What this task involves: Rewrite the listing below, swapping every "screenshot" for "screen capture" and changing nothing else. Leave the pictures out of your answer.

Records shown:
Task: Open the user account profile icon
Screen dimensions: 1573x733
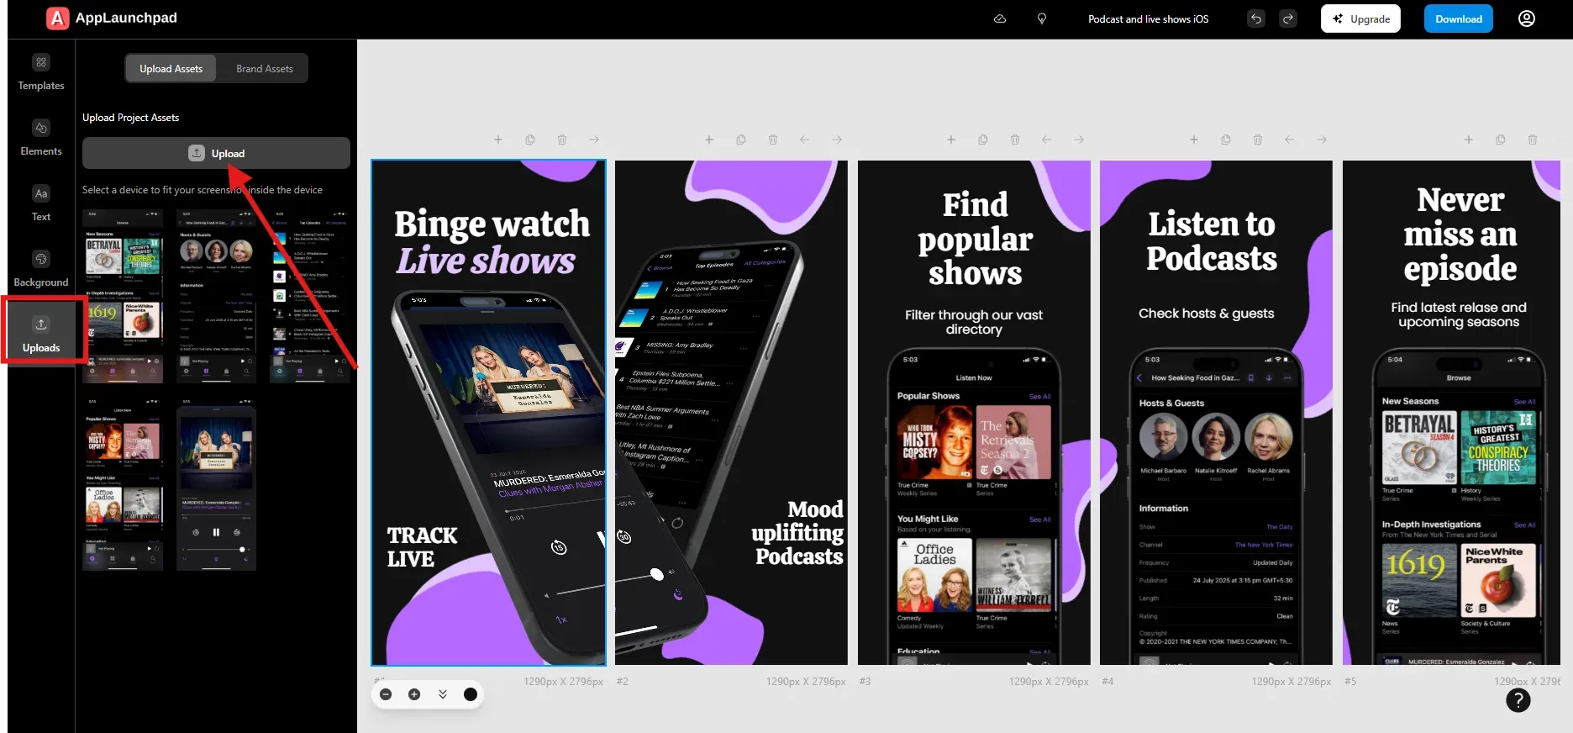Action: click(x=1526, y=18)
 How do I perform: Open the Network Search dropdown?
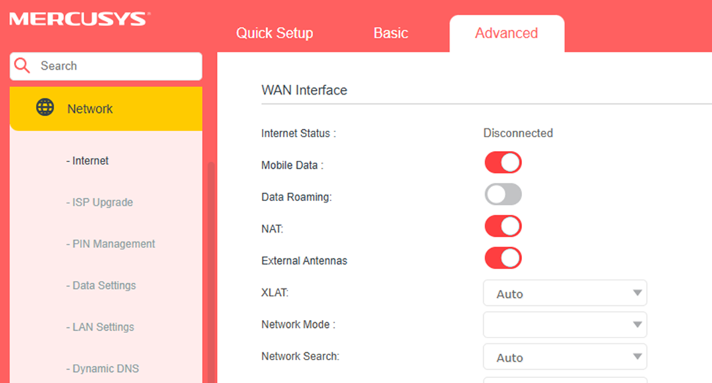coord(565,357)
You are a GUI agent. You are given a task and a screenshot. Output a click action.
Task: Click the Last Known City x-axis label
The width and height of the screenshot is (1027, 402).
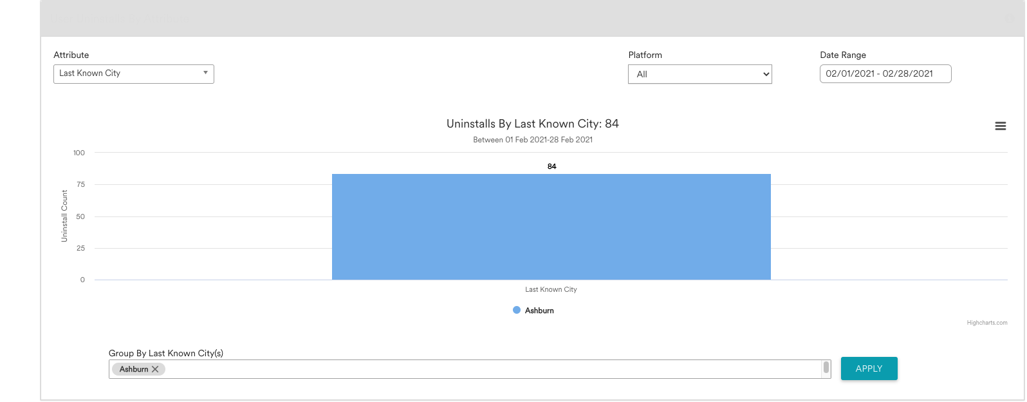point(551,290)
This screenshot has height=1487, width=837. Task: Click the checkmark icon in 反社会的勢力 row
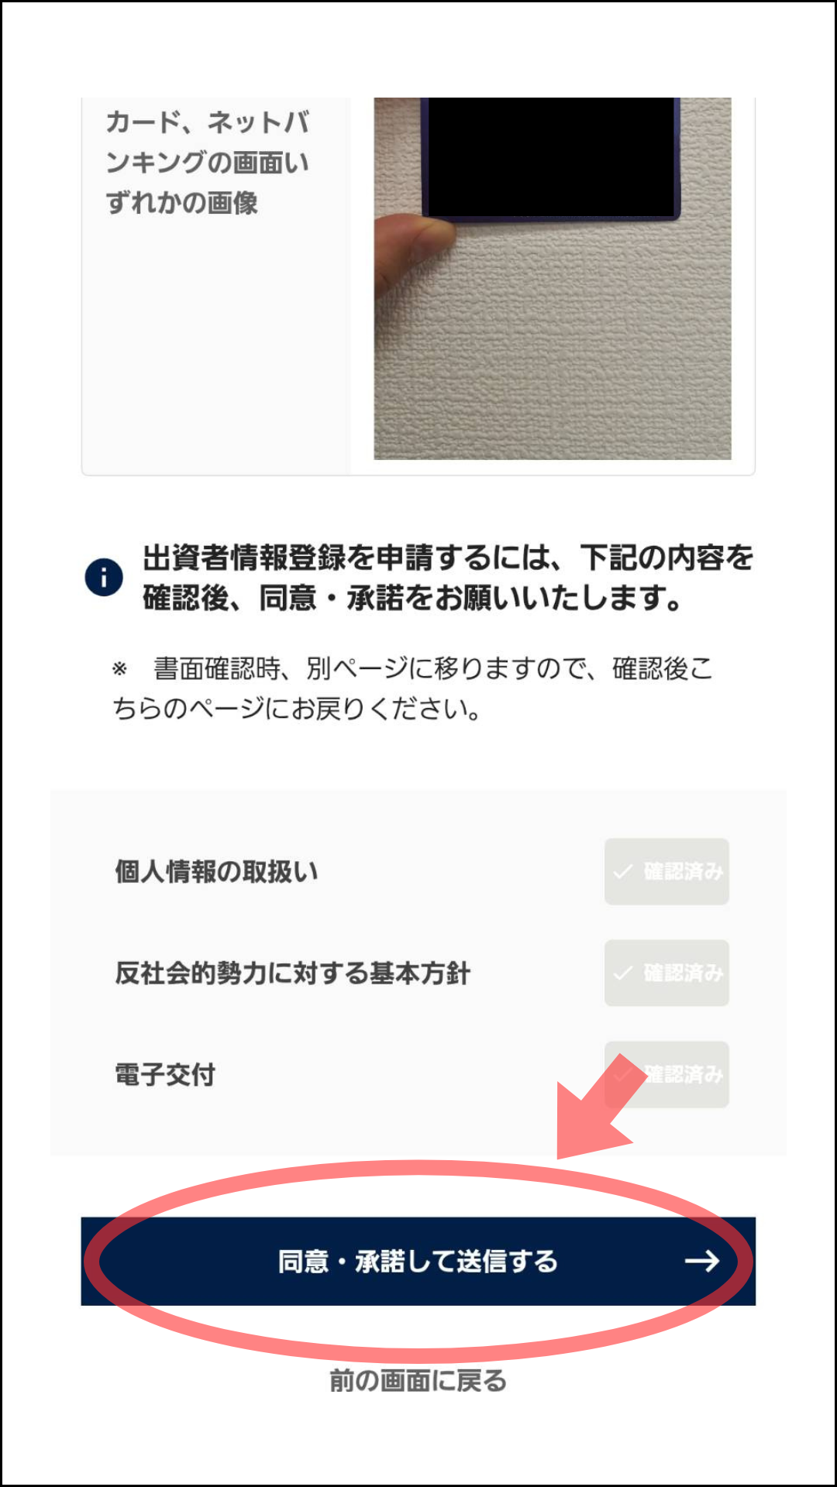click(x=623, y=974)
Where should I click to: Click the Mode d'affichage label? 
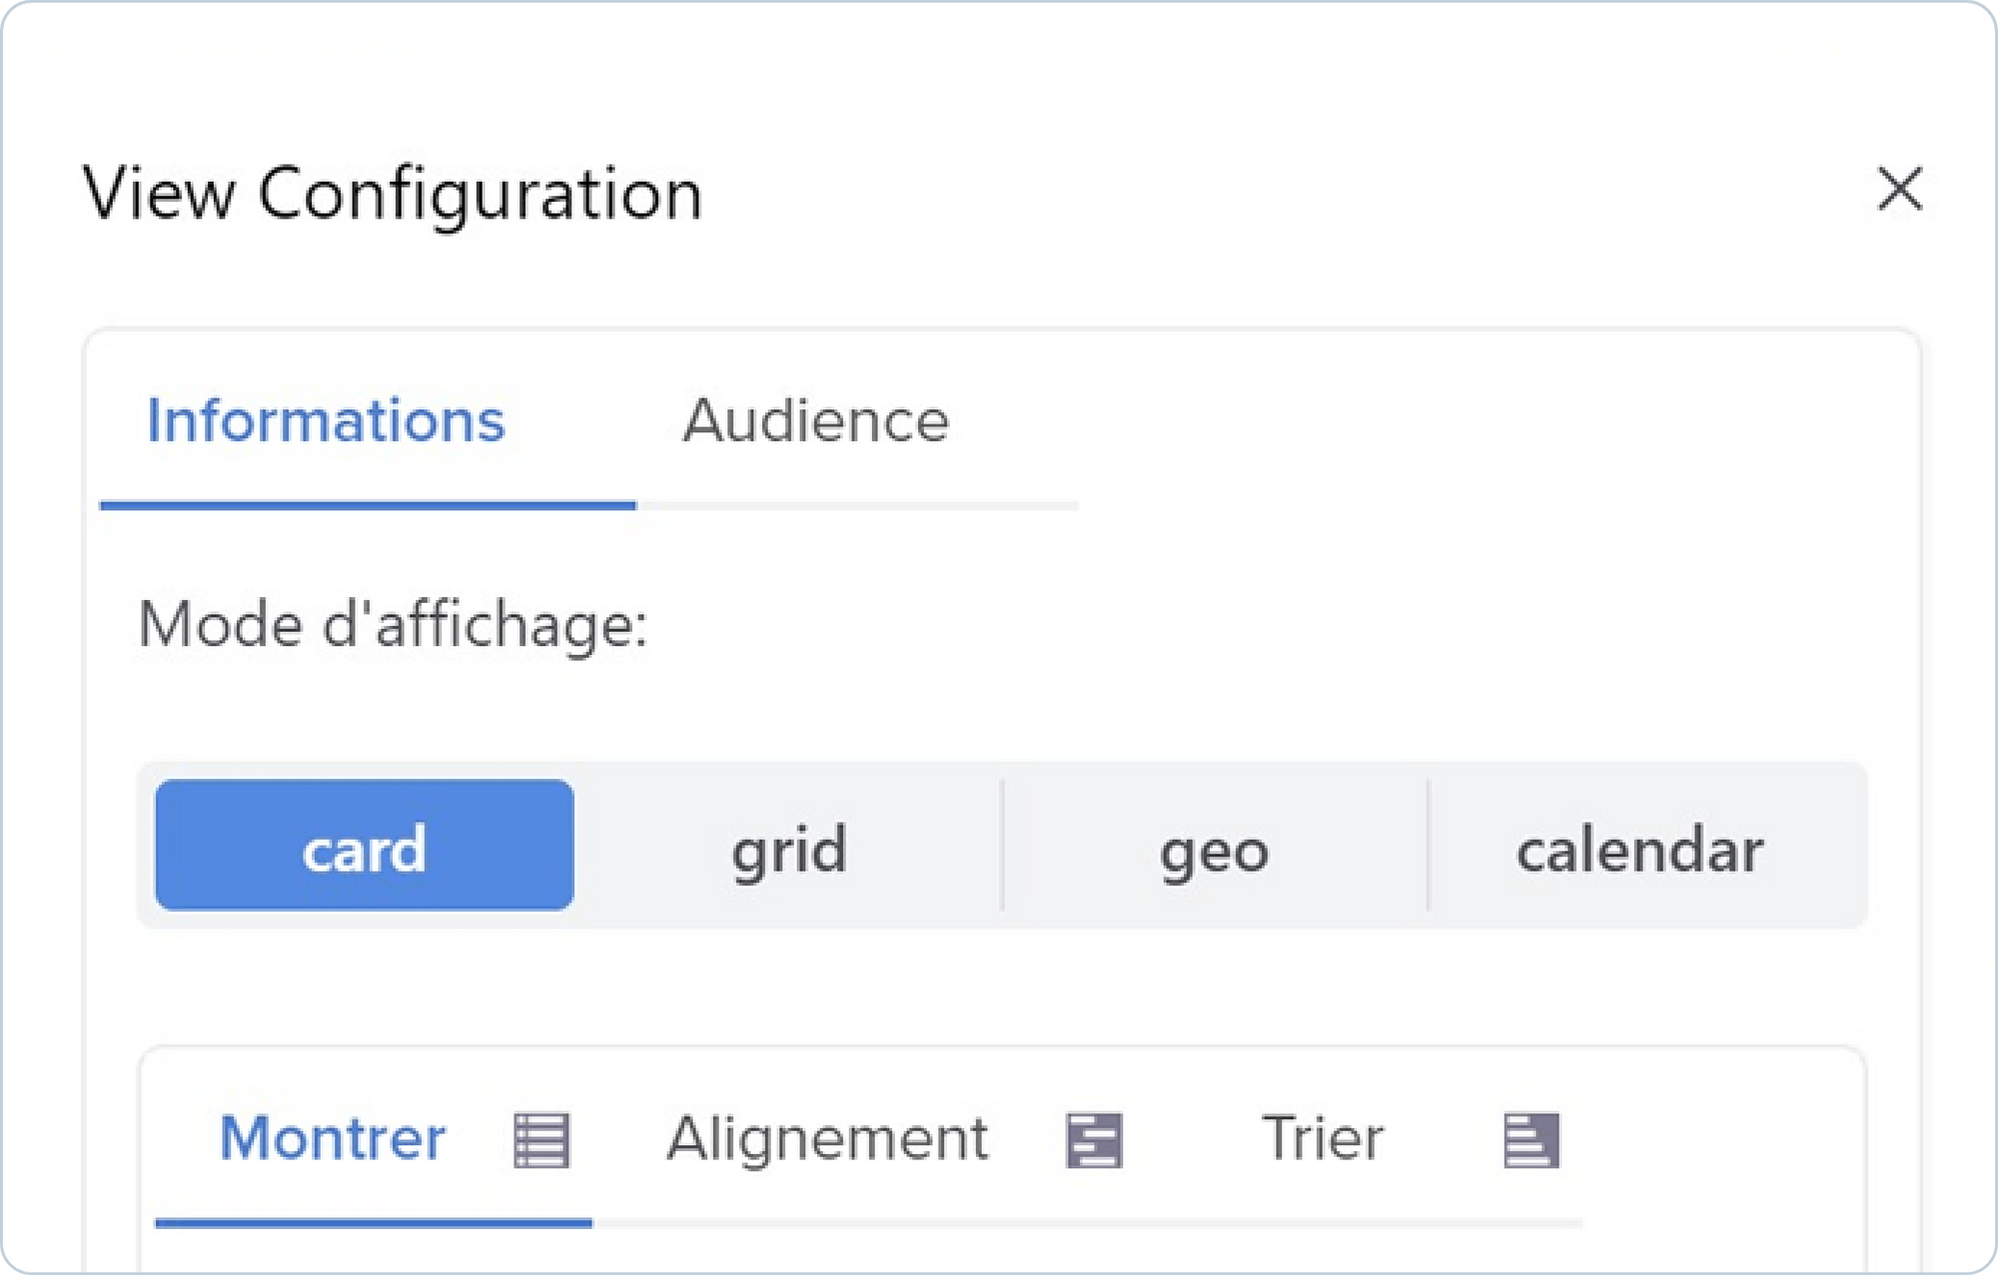point(393,626)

Answer for the task:
Task: Open the user account profile icon
Screen dimensions: 1573x733
Action: click(x=1526, y=18)
 How do I perform: Open the Network Search dropdown?
coord(565,357)
You are a GUI agent. You are given a task and a screen capture. Output a click action.
Task: Click the Last Known City x-axis label
The width and height of the screen capture is (1027, 402).
point(551,290)
This screen capture has height=1487, width=837. Task: Click the checkmark icon in 反社会的勢力 row
click(x=623, y=974)
Where should I click to: Click the Mode d'affichage label? 
point(393,626)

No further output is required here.